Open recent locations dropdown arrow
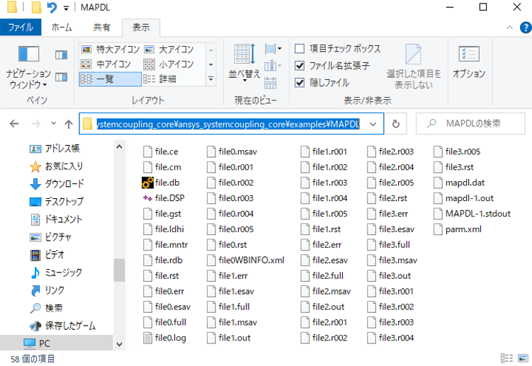pyautogui.click(x=52, y=124)
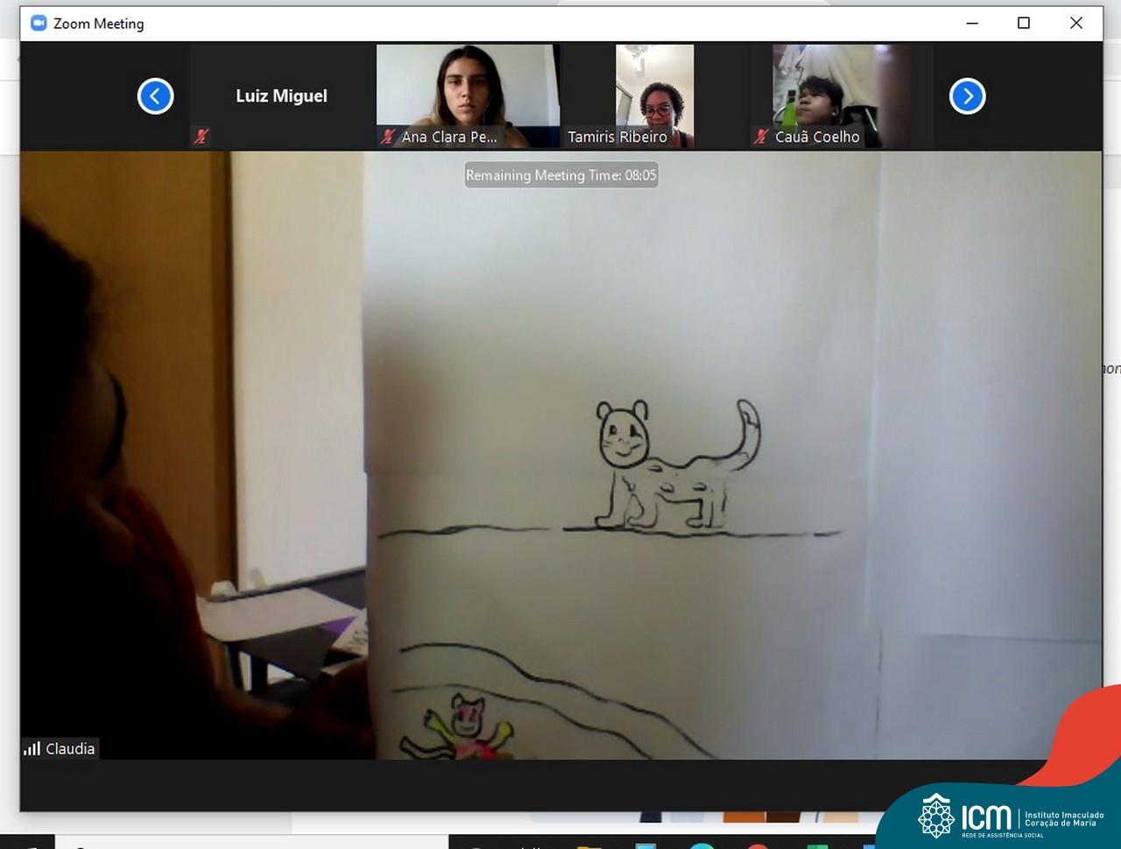Image resolution: width=1121 pixels, height=849 pixels.
Task: Click Claudia's signal strength bars icon
Action: coord(32,748)
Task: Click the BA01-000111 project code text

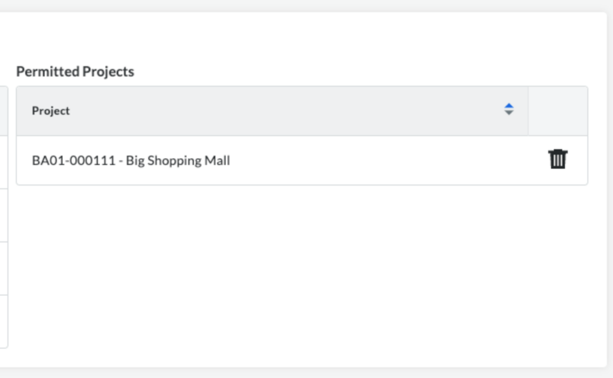Action: 74,160
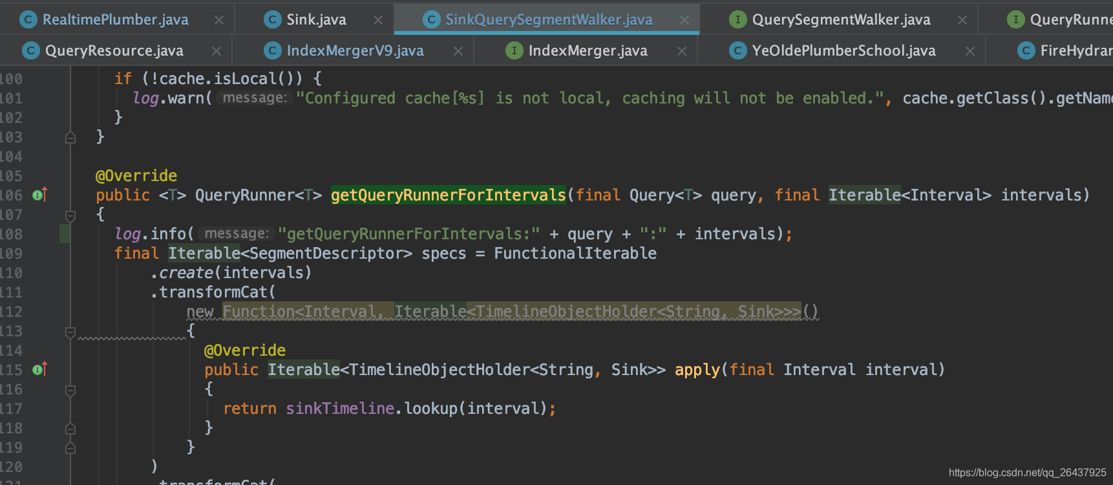Click interface icon on IndexMerger.java tab
This screenshot has height=485, width=1113.
pyautogui.click(x=514, y=50)
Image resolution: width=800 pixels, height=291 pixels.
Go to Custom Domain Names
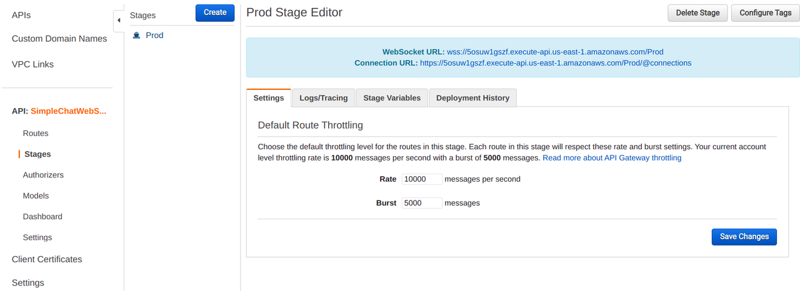[x=59, y=39]
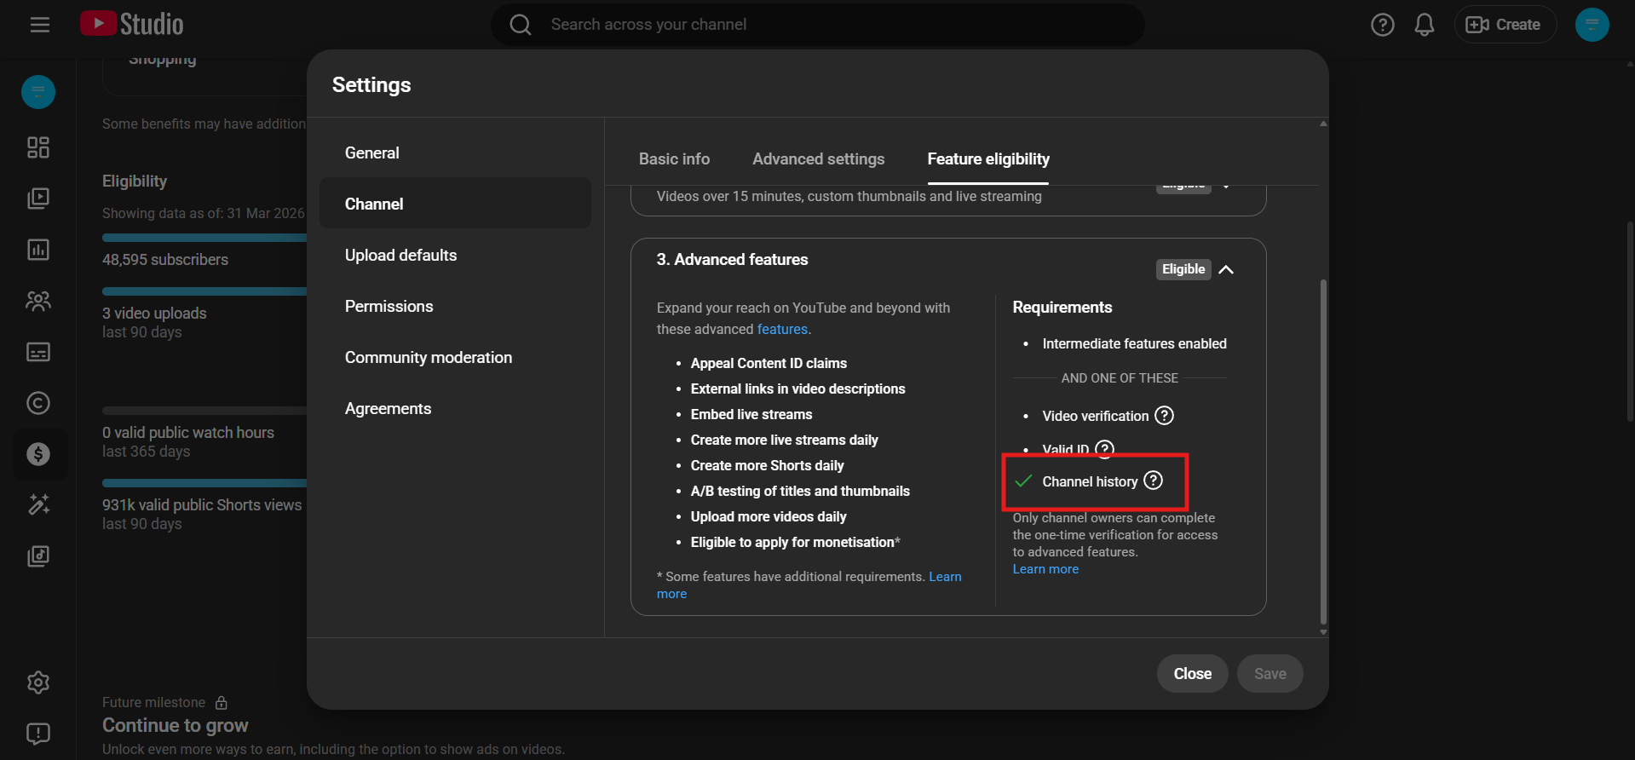Toggle the hamburger navigation menu
Viewport: 1635px width, 760px height.
[40, 25]
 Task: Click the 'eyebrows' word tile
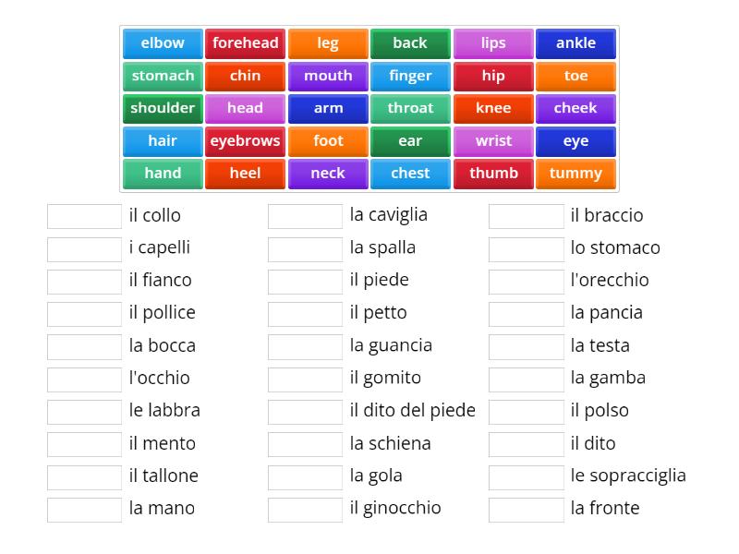coord(245,140)
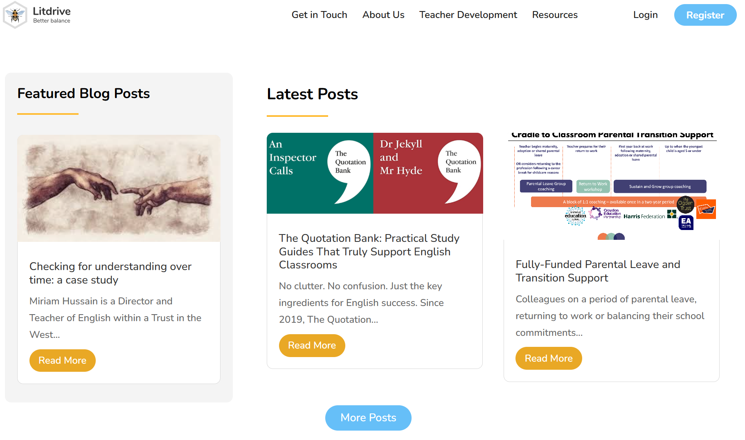Read More on the Miriam Hussain post
This screenshot has width=745, height=440.
pos(62,360)
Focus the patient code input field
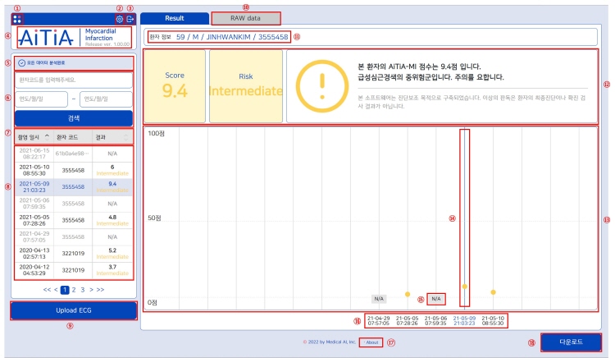Image resolution: width=615 pixels, height=358 pixels. pos(73,80)
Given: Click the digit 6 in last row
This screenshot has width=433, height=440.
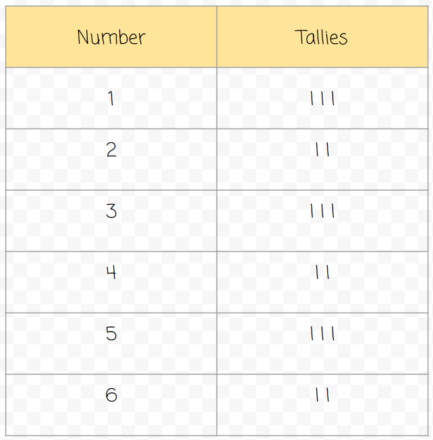Looking at the screenshot, I should [111, 395].
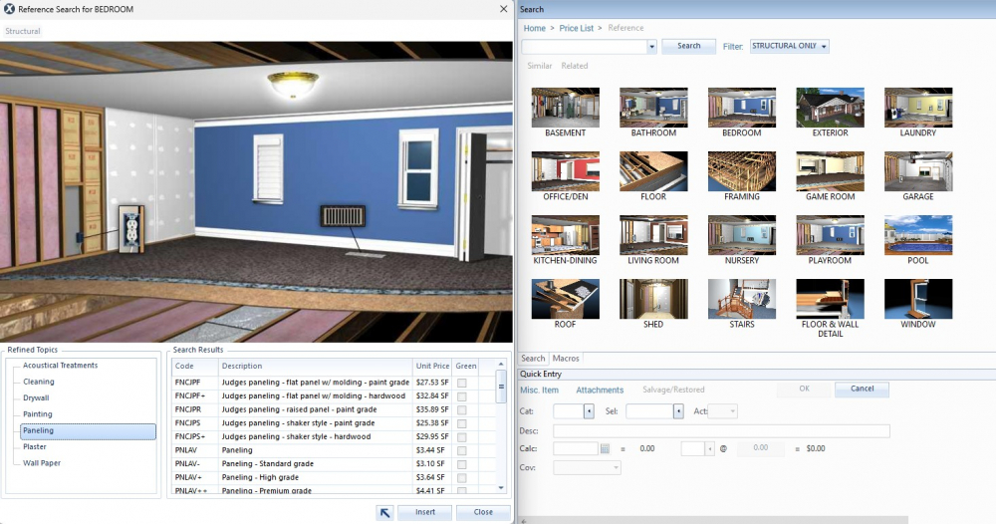Expand the Cat category dropdown

click(588, 411)

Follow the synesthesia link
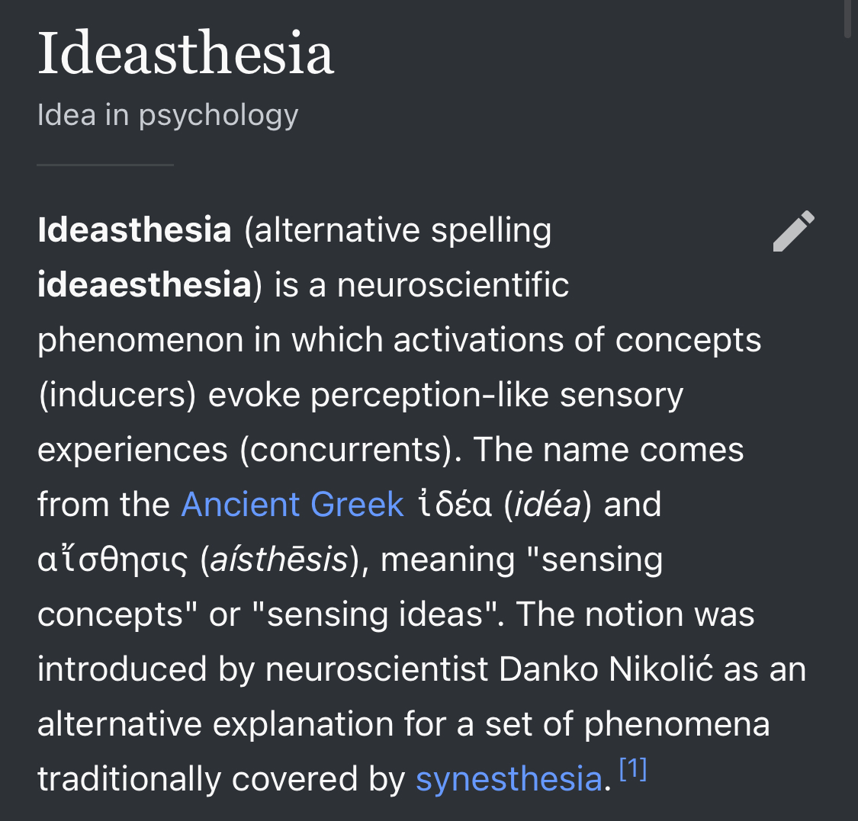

--

◆ ACTIVITY ◆
Leave the pictures out, and print every line of the listing exactly as written.

◆ TASK SOLUTION ◆
Open recent locations dropdown arrow
pyautogui.click(x=52, y=124)
Image resolution: width=1121 pixels, height=849 pixels.
Task: Click Claudia's signal strength bars icon
Action: coord(32,748)
Task: Click the BA01-000111 project code text

Action: 74,160
Click interface icon on IndexMerger.java tab
This screenshot has height=485, width=1113.
pyautogui.click(x=514, y=50)
Image resolution: width=800 pixels, height=291 pixels.
Go to Custom Domain Names
[x=59, y=39]
Toggle the hamburger navigation menu
Viewport: 1635px width, 760px height.
[40, 25]
 Task: Click the 'eyebrows' word tile
coord(245,140)
Read More on the Miriam Hussain post
This screenshot has width=745, height=440.
pos(62,360)
Focus the patient code input field
Image resolution: width=615 pixels, height=358 pixels. pos(73,80)
Given: Click the digit 6 in last row
This screenshot has width=433, height=440.
Looking at the screenshot, I should [111, 395].
Expand the Cat category dropdown

click(588, 411)

Follow the synesthesia link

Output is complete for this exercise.